A malicious software program that has infected millions of computers could enter a more menacing phase on Wednesday, from an outright attack to a quiet mutation that would further its spread.
Computer security experts who have analyzed the Conficker worm's code say it is designed to begin a new phase on April 1, and while it's unclear whether it will unleash havoc or remain dormant, its stubborn presence is rattling businesses with multimillion-dollar budgets to fight cyber crime.
Conficker, believed to reside on 2 million to 12 million computers worldwide, is designed to turn an infected PC into a slave that responds to commands sent from a remote server that controls an army of slave computers known as a botnet.
It can be used to attack as well as to spy. It can destroy files, it can connect to addresses on the Internet and it can forward your e-mail, said Gadi Evron, an expert on botnets who helps governments protect against cyber crime.
But like many security experts, he doubts Wednesday will see a big attack.
The virus has been powerful enough to attack infected computers for months by exploiting weaknesses in Microsoft's Windows operating system. Evron and several other analysts said Wednesday's change could simply give Conficker enhanced functionality, possibly making it more dangerous.
This is the electronic equivalent of being told there is a major storm that has a 20 percent chance of hitting, said Mark Rasch, an executive at Secure IT Experts who spent 25 years prosecuting computer crimes at the U.S. Department of Justice.
It's not time to hide in the bunker. But it might be prudent to look out the window, he added.
In February, Microsoft announced it was offering a $250,000 reward for information leading to the arrest and conviction of whoever is responsible for creating Conficker, saying the worm constituted a criminal attack.
FEARS OF ID THEFT
Botnets are a major worry because they can surreptitiously steal identities, log sensitive corporate information, credit card numbers, online banking passwords or other key data users of infected PCs type on their keyboards.
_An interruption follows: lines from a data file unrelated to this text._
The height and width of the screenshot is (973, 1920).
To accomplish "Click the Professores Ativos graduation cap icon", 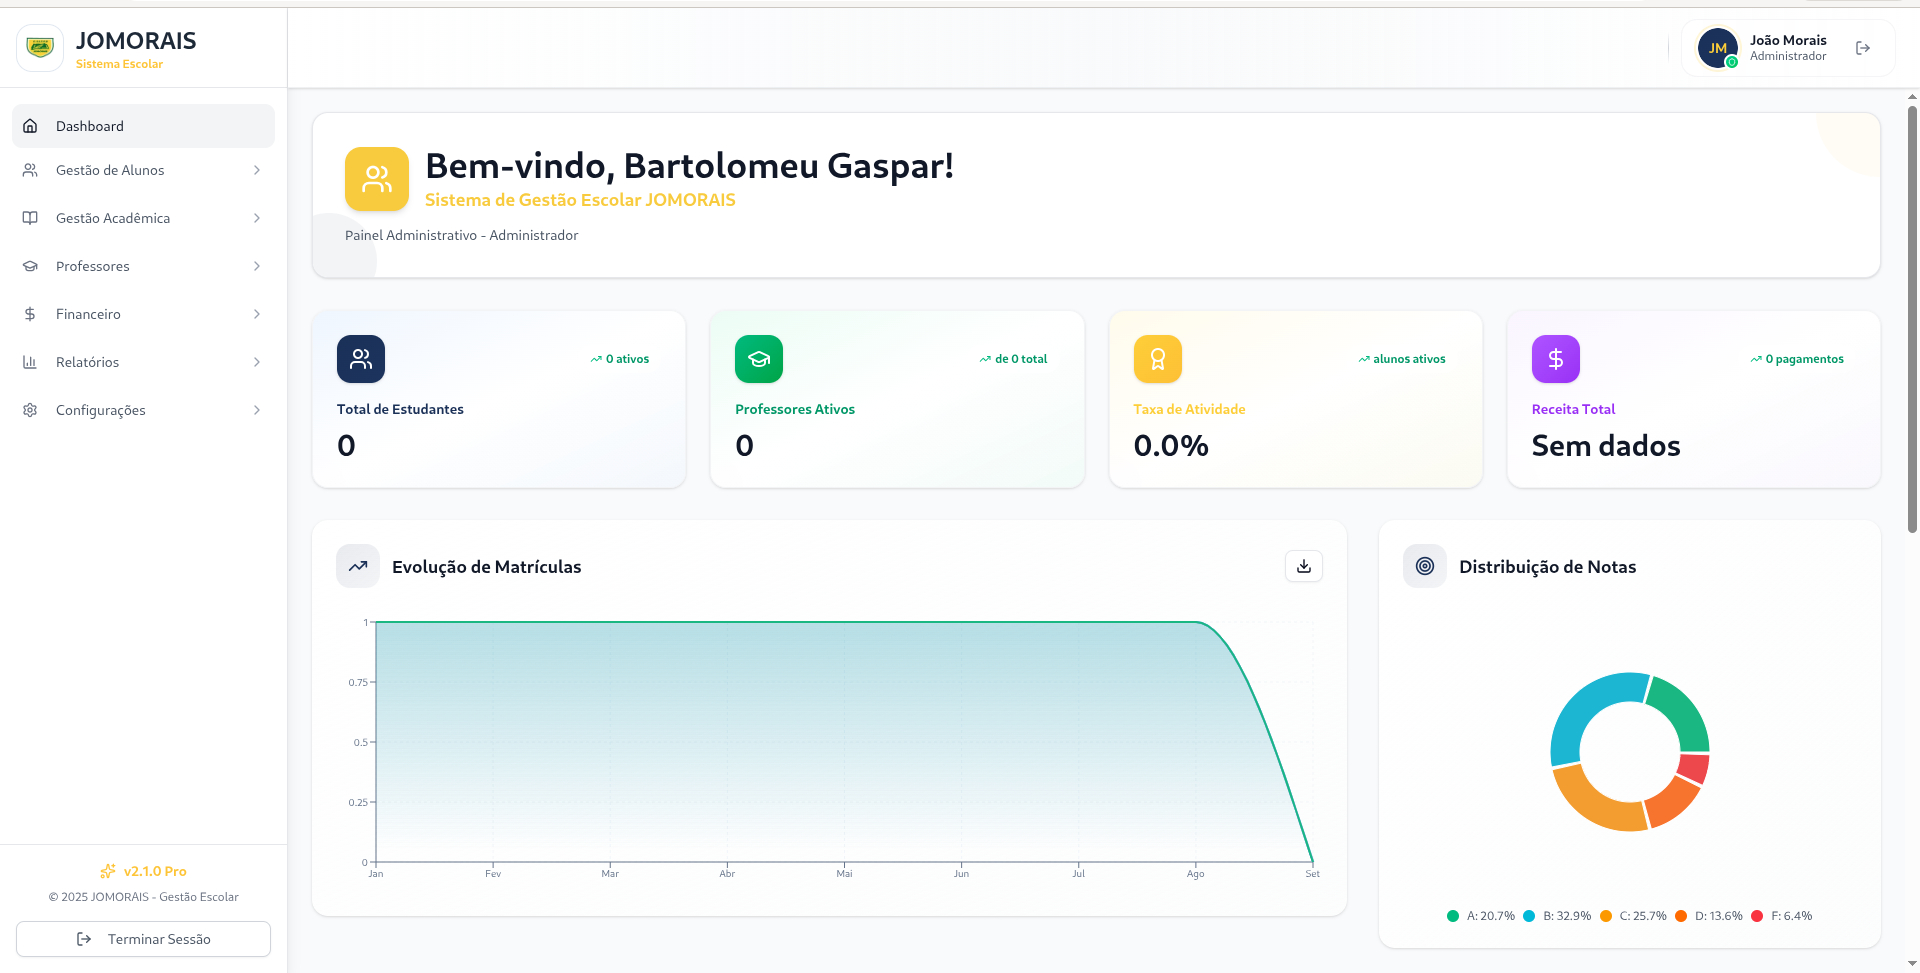I will click(759, 359).
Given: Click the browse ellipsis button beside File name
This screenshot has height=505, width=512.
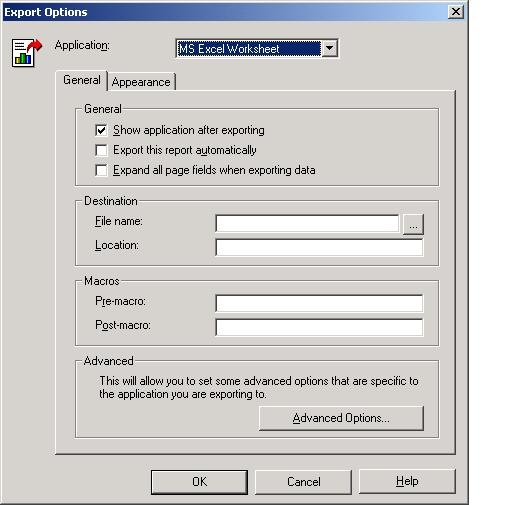Looking at the screenshot, I should [413, 224].
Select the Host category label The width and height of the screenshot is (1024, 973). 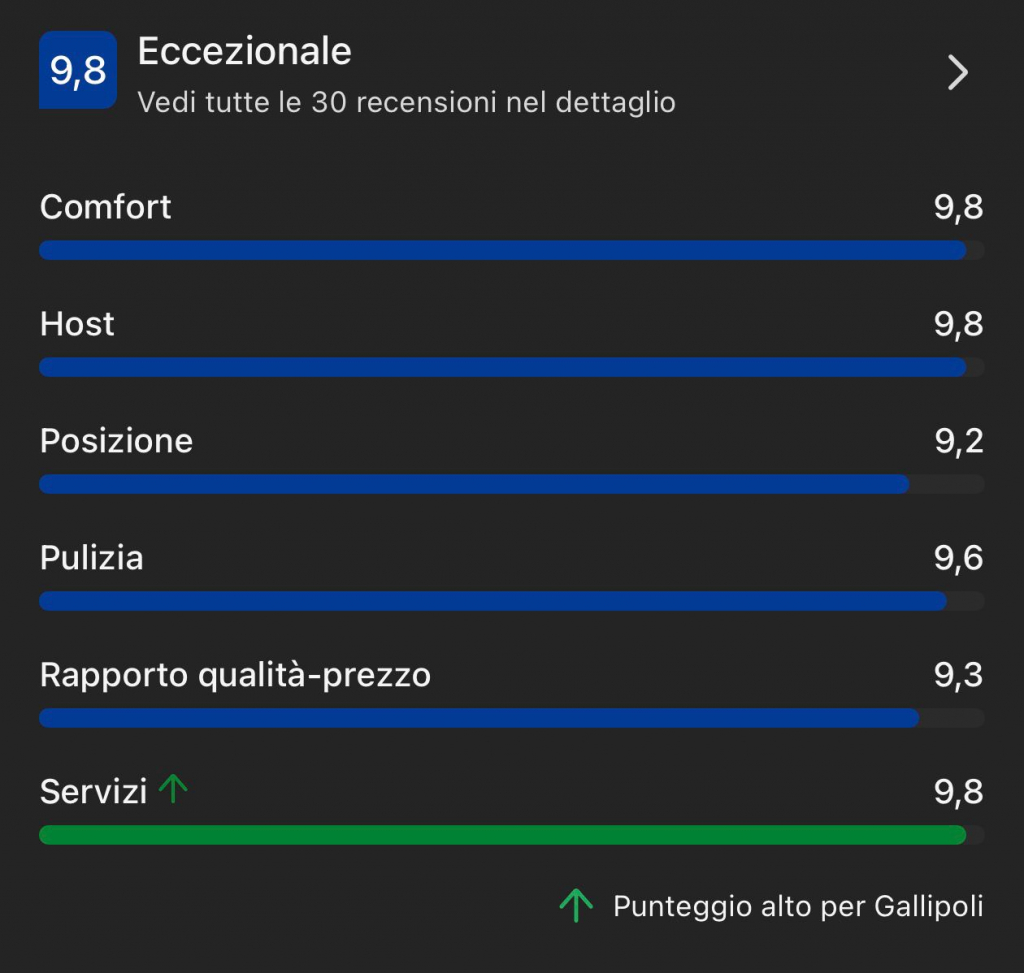77,324
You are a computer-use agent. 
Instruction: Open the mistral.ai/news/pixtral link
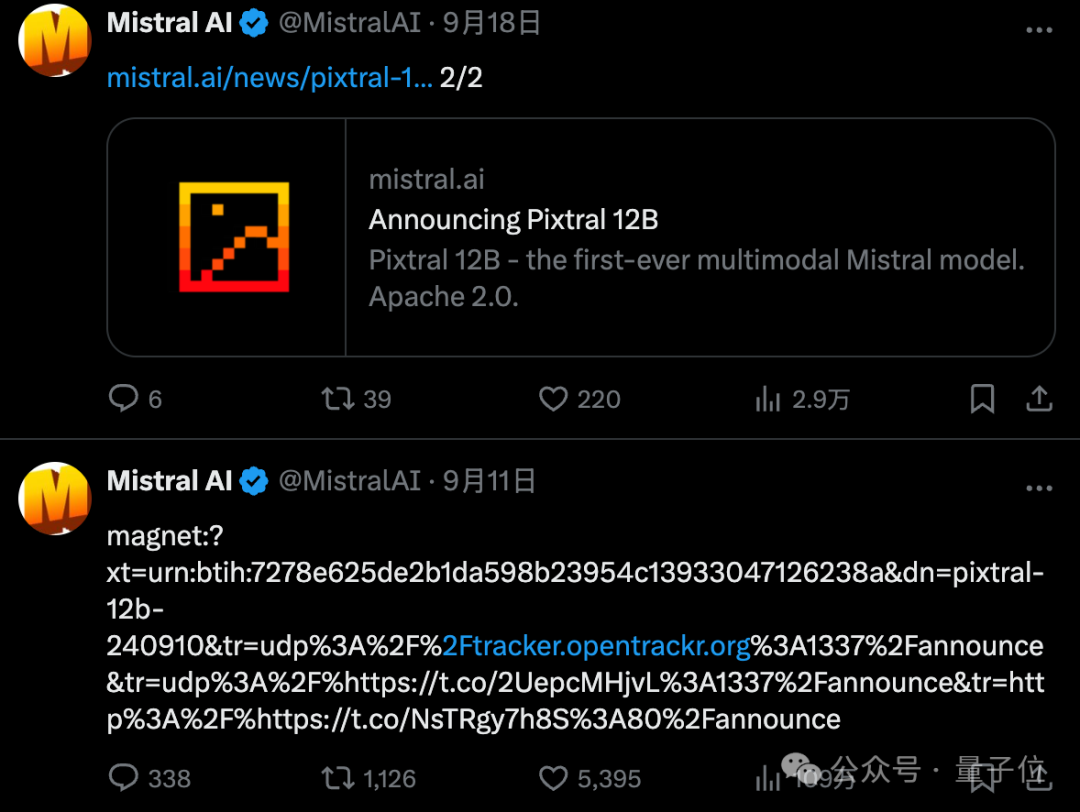[x=269, y=77]
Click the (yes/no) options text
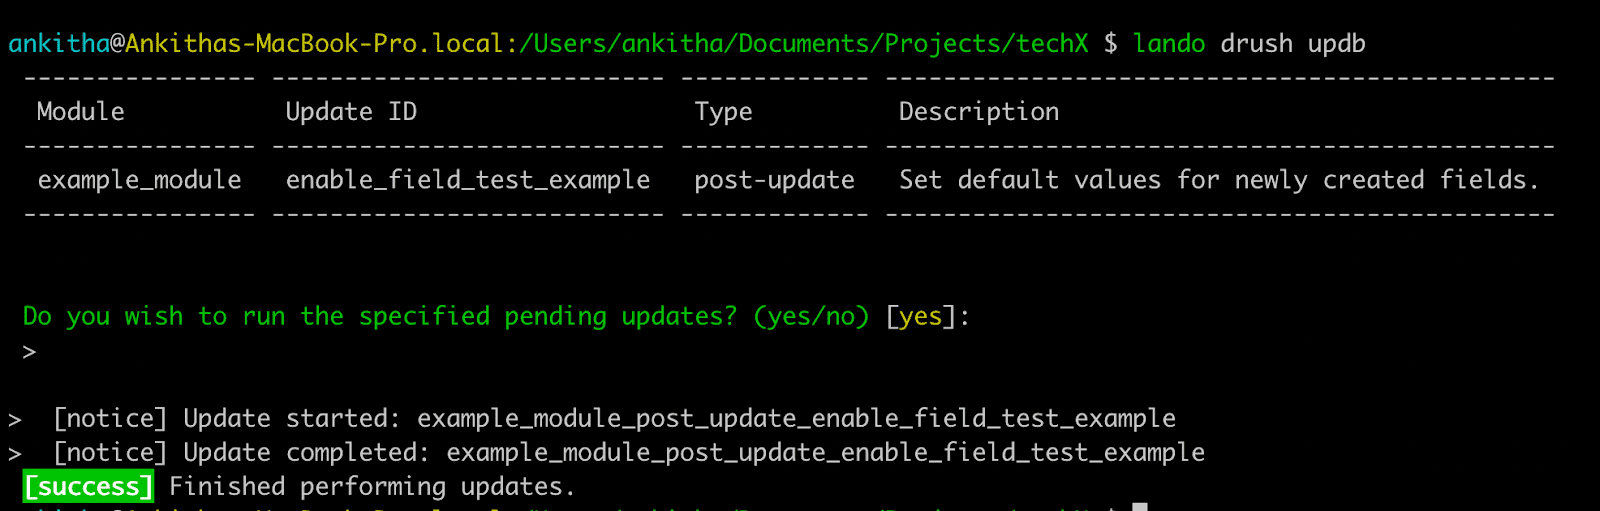The width and height of the screenshot is (1600, 511). tap(811, 317)
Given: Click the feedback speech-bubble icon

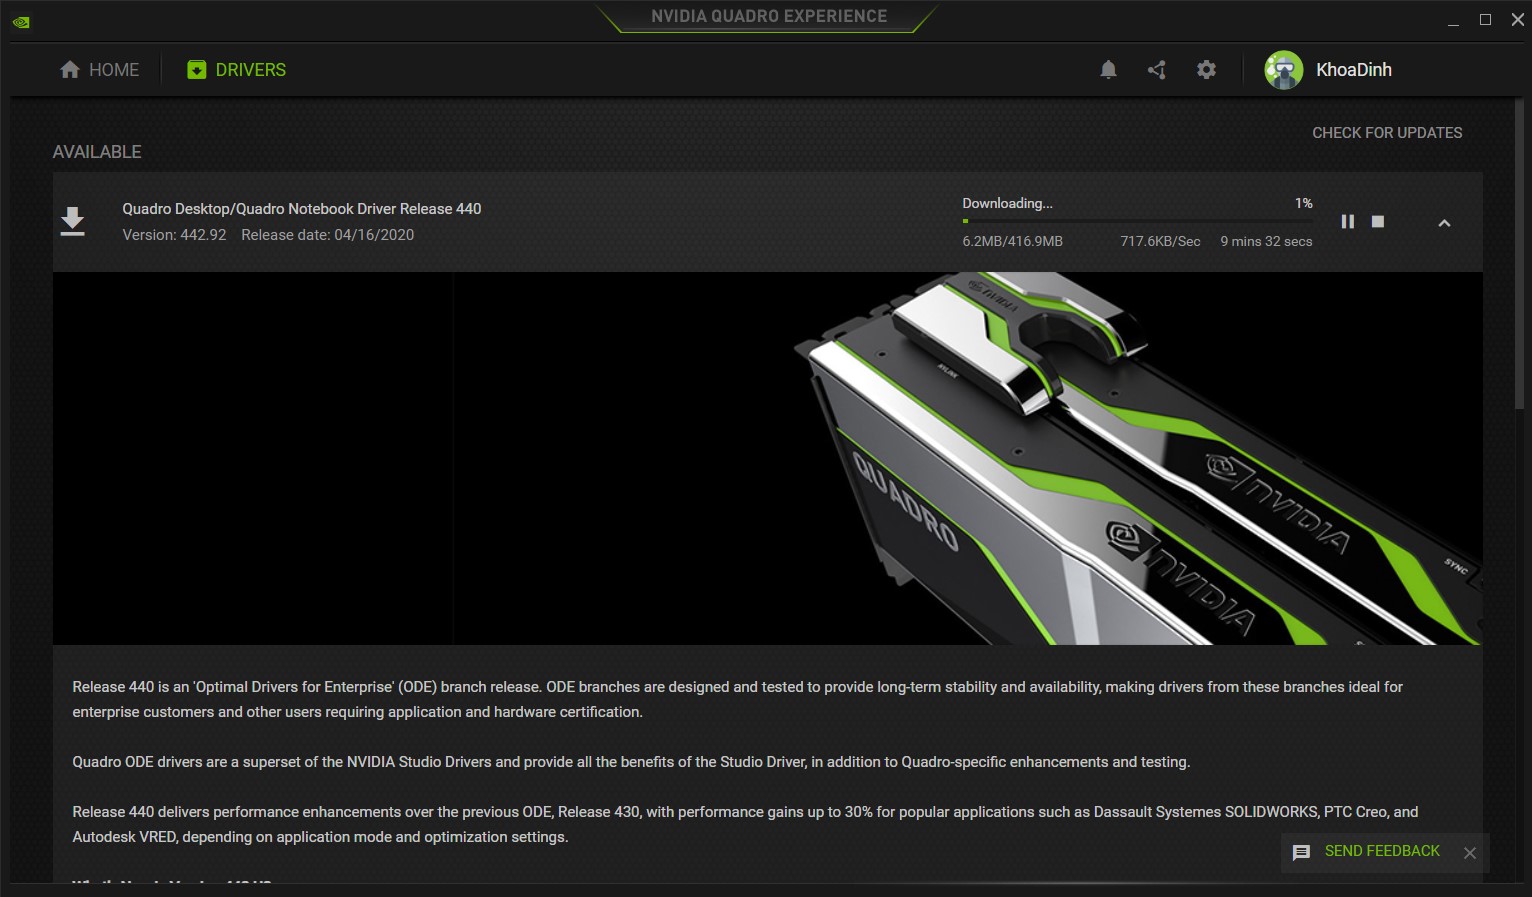Looking at the screenshot, I should [x=1301, y=852].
The information is often sold to criminal rings.
Most malware we see in this day and age is very concerned with stealing information and making money for the author, said Dave Marcus, a researcher with security-software maker McAfee Inc's Avert Labs.
Experts said Conficker's authors might gradually change the way it communicates to avoid attention and to prevent companies from putting in place safeguards such as those used to fight the worm since it first surfaced last year.
Microsoft released a patch to protect against the worm late last year, while anti-virus software companies offer software to sniff it out and destroy it. Such tools can be expensive.
Technology research firm Gartner Inc estimates businesses will spend $13.6 billion on security software this year excluding costs for related labor, services and hardware. While some consumer anti-virus software packages are available for free, others run as high as $80 each.
Security experts suspect Conficker originated in the Ukraine, based on its code. The FBI is working to shut it down but a spokesman declined to comment on its investigation.
The public is once again reminded to employ strong security measures on their computers, said Shawn Henry, assistant director of the Federal Bureau of Investigation's cybercrimes division.
Independent security firms such as McAfee, Symantec Corp and Trend Micro Inc say they will closely monitor cyberspace on Wednesday to see how the worm mutates but will also watch closely over coming weeks as the hype fades.
I don't expect much to happen on April 1st. That's the one day I would not do it. That's the one day everybody is watching for something to drop, said Joe Stewart, director of malware research at SecureWorks. It's just another small step in whatever the end game is.